Stored items:
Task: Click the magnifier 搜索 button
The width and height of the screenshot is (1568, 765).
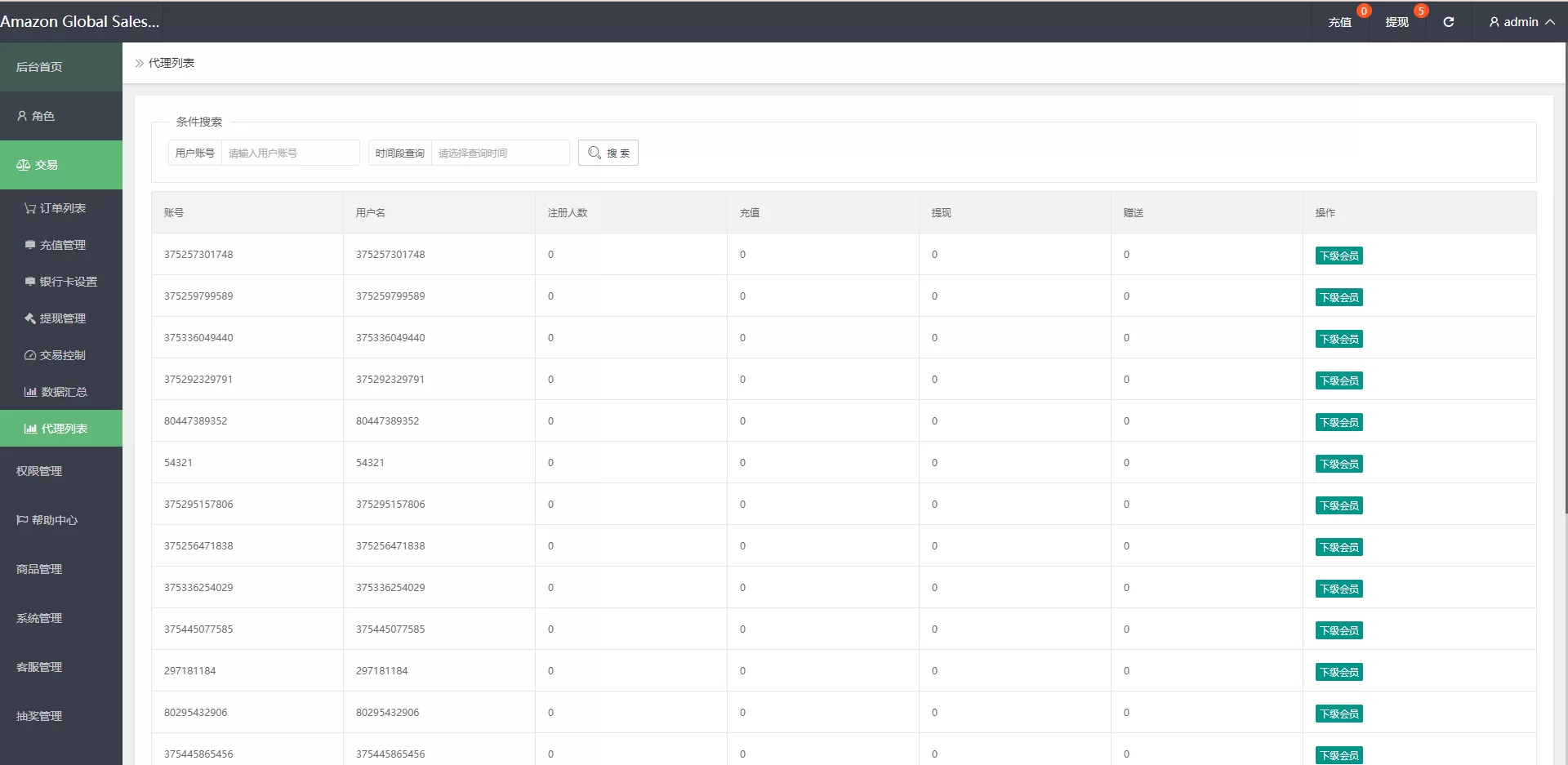Action: [x=608, y=153]
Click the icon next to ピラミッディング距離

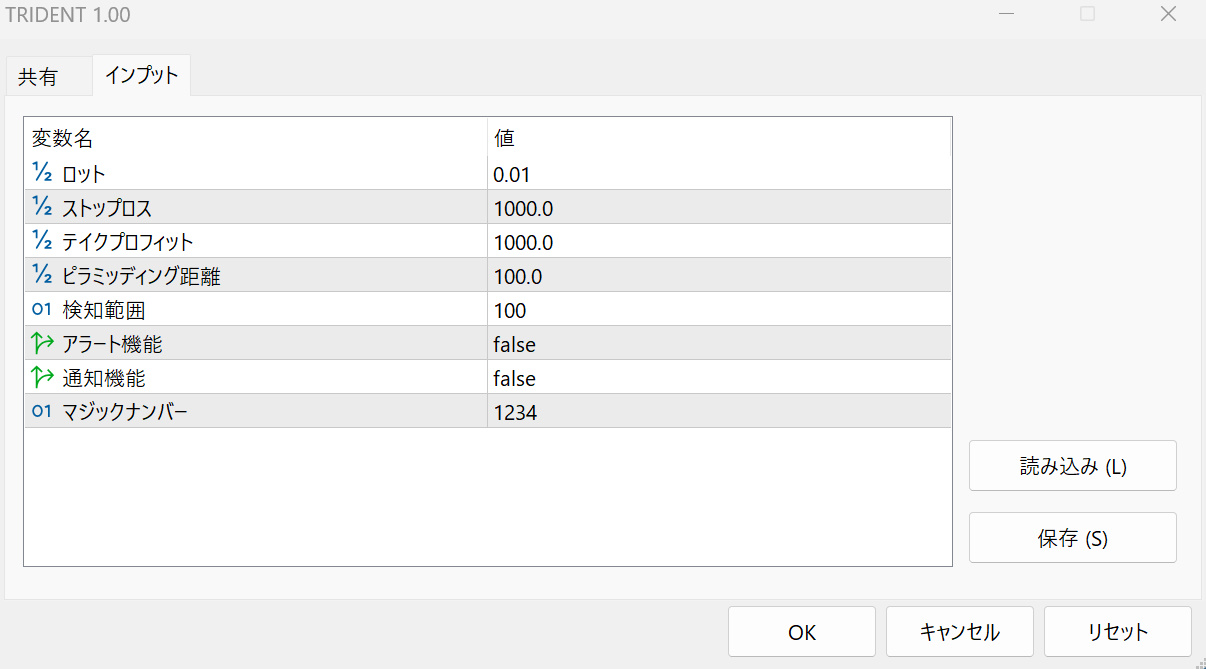pyautogui.click(x=42, y=276)
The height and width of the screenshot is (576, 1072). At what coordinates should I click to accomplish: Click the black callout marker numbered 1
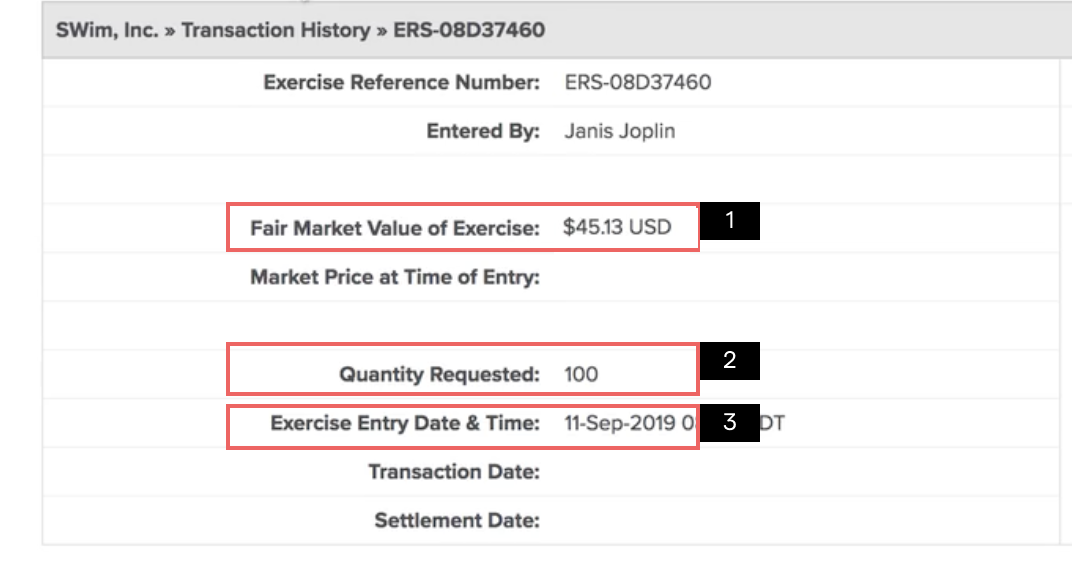pos(729,222)
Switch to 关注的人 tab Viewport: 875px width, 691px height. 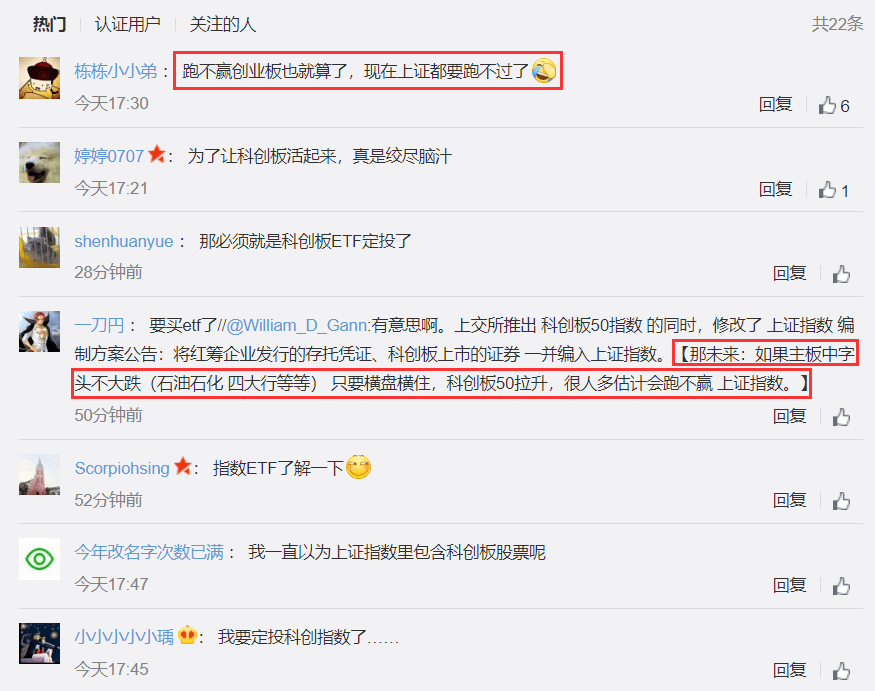pos(223,24)
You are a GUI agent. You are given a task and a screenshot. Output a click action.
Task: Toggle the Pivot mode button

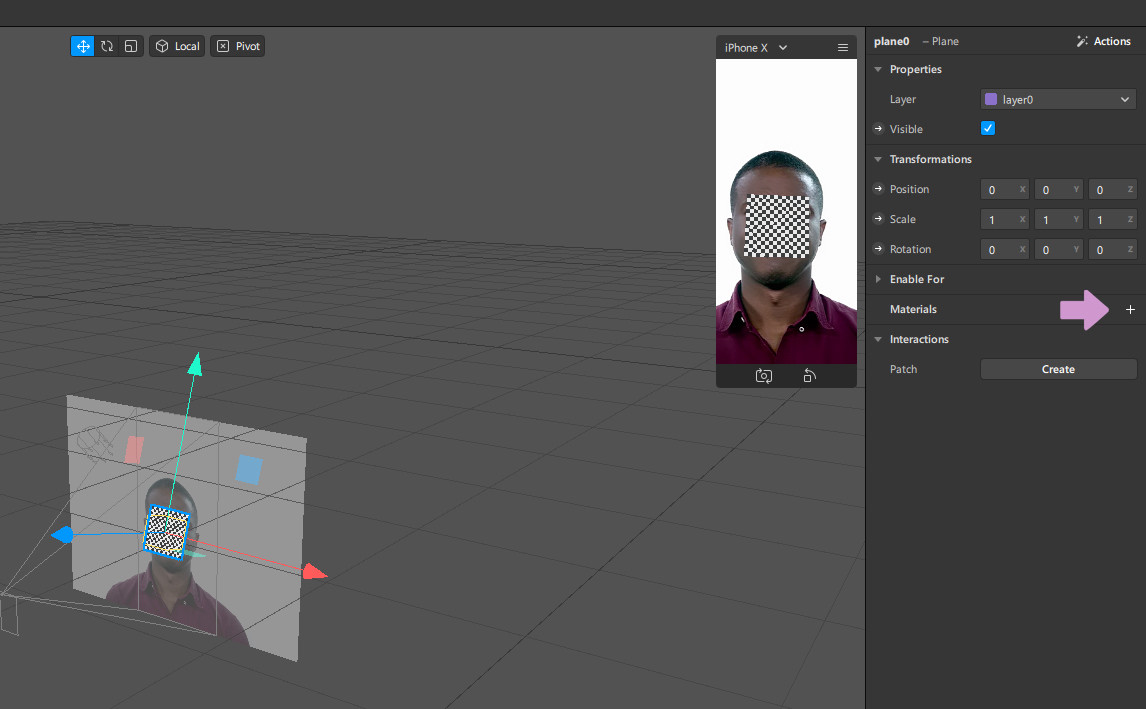click(x=238, y=46)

- _TASK TO COMPLETE_:
When the line containing "You are a GUI" has been located, retype it and each line after it through the end of the records, excluding the pictures and adding nothing else.

- _RESPONSE_:
You are a GUI agent. You are given a task and a screenshot. Output a click action.
Task: Toggle the Pivot mode button

click(x=238, y=46)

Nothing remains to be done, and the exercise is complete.